(THE RECORDS Opens)
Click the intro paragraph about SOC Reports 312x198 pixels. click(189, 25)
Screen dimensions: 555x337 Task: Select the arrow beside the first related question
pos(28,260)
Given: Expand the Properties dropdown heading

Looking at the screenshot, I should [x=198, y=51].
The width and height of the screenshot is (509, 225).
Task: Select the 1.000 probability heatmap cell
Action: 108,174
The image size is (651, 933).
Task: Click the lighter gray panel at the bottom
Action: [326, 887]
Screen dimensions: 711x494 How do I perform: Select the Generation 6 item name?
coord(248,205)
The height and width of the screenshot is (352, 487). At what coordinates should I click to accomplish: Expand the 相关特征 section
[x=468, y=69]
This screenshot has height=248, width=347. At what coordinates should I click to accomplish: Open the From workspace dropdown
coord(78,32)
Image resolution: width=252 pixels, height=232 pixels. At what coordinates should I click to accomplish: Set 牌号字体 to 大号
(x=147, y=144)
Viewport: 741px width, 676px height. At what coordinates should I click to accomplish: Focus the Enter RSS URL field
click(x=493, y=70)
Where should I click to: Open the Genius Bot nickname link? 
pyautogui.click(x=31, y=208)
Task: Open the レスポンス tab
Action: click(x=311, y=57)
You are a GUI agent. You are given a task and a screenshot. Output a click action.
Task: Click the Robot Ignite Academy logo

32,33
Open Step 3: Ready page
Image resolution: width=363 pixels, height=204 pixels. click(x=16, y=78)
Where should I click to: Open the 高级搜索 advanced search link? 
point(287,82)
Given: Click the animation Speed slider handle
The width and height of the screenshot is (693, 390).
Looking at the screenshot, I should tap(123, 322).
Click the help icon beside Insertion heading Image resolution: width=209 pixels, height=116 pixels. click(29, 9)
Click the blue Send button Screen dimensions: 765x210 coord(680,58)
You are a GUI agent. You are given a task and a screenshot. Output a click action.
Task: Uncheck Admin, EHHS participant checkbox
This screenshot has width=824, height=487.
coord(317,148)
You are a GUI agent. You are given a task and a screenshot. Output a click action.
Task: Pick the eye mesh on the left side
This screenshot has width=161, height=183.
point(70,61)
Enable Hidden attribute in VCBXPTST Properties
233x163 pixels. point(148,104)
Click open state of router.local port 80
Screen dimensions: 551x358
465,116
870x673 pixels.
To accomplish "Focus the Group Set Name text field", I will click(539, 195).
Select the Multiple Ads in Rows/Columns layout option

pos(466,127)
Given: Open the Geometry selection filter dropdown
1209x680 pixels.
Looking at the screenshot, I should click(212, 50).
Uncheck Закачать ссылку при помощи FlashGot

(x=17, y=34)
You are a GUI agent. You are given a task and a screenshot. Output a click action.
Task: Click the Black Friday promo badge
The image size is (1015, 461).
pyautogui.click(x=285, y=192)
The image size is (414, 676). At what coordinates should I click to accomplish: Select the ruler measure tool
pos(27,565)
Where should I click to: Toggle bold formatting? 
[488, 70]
(THE RECORDS Closes)
### [TRY IT]
Return every record exactly as it was given.

### [EXERCISE RESULT]
Click the intro paragraph about SOC Reports 312x198 pixels. click(189, 25)
Screen dimensions: 555x337 Task: Select the arrow beside the first related question
pos(28,260)
Given: Expand the Properties dropdown heading

Looking at the screenshot, I should [x=198, y=51].
The width and height of the screenshot is (509, 225).
Task: Select the 1.000 probability heatmap cell
Action: 108,174
The image size is (651, 933).
Task: Click the lighter gray panel at the bottom
Action: [326, 887]
Screen dimensions: 711x494 How do I perform: Select the Generation 6 item name?
coord(248,205)
The height and width of the screenshot is (352, 487). At what coordinates should I click to accomplish: Expand the 相关特征 section
[x=468, y=69]
This screenshot has height=248, width=347. At what coordinates should I click to accomplish: Open the From workspace dropdown
coord(78,32)
Image resolution: width=252 pixels, height=232 pixels. At what coordinates should I click to accomplish: Set 牌号字体 to 大号
(x=147, y=144)
Viewport: 741px width, 676px height. At what coordinates should I click to accomplish: Focus the Enter RSS URL field
click(x=493, y=70)
Where should I click to: Open the Genius Bot nickname link? 
pyautogui.click(x=31, y=208)
Task: Open the レスポンス tab
Action: click(x=311, y=57)
You are a GUI agent. You are given a task and a screenshot. Output a click action.
Task: Click the Robot Ignite Academy logo

32,33
Open Step 3: Ready page
Image resolution: width=363 pixels, height=204 pixels. click(x=16, y=78)
Where should I click to: Open the 高级搜索 advanced search link? 
point(287,82)
Given: Click the animation Speed slider handle
The width and height of the screenshot is (693, 390).
Looking at the screenshot, I should tap(123, 322).
Click the help icon beside Insertion heading Image resolution: width=209 pixels, height=116 pixels. click(29, 9)
Click the blue Send button Screen dimensions: 765x210 coord(680,58)
You are a GUI agent. You are given a task and a screenshot. Output a click action.
Task: Uncheck Admin, EHHS participant checkbox
This screenshot has width=824, height=487.
coord(317,148)
You are a GUI agent. You are given a task and a screenshot. Output a click action.
Task: Pick the eye mesh on the left side
This screenshot has width=161, height=183.
point(70,61)
Enable Hidden attribute in VCBXPTST Properties
233x163 pixels. point(148,104)
Click open state of router.local port 80
Screen dimensions: 551x358
465,116
870x673 pixels.
To accomplish "Focus the Group Set Name text field", I will click(539, 195).
Select the Multiple Ads in Rows/Columns layout option

pos(466,127)
Given: Open the Geometry selection filter dropdown
1209x680 pixels.
Looking at the screenshot, I should click(212, 50).
Uncheck Закачать ссылку при помощи FlashGot

(x=17, y=34)
You are a GUI agent. You are given a task and a screenshot. Output a click action.
Task: Click the Black Friday promo badge
The image size is (1015, 461).
pyautogui.click(x=285, y=192)
The image size is (414, 676). At what coordinates should I click to accomplish: Select the ruler measure tool
pos(27,565)
Where should I click to: Toggle bold formatting? 
[488, 70]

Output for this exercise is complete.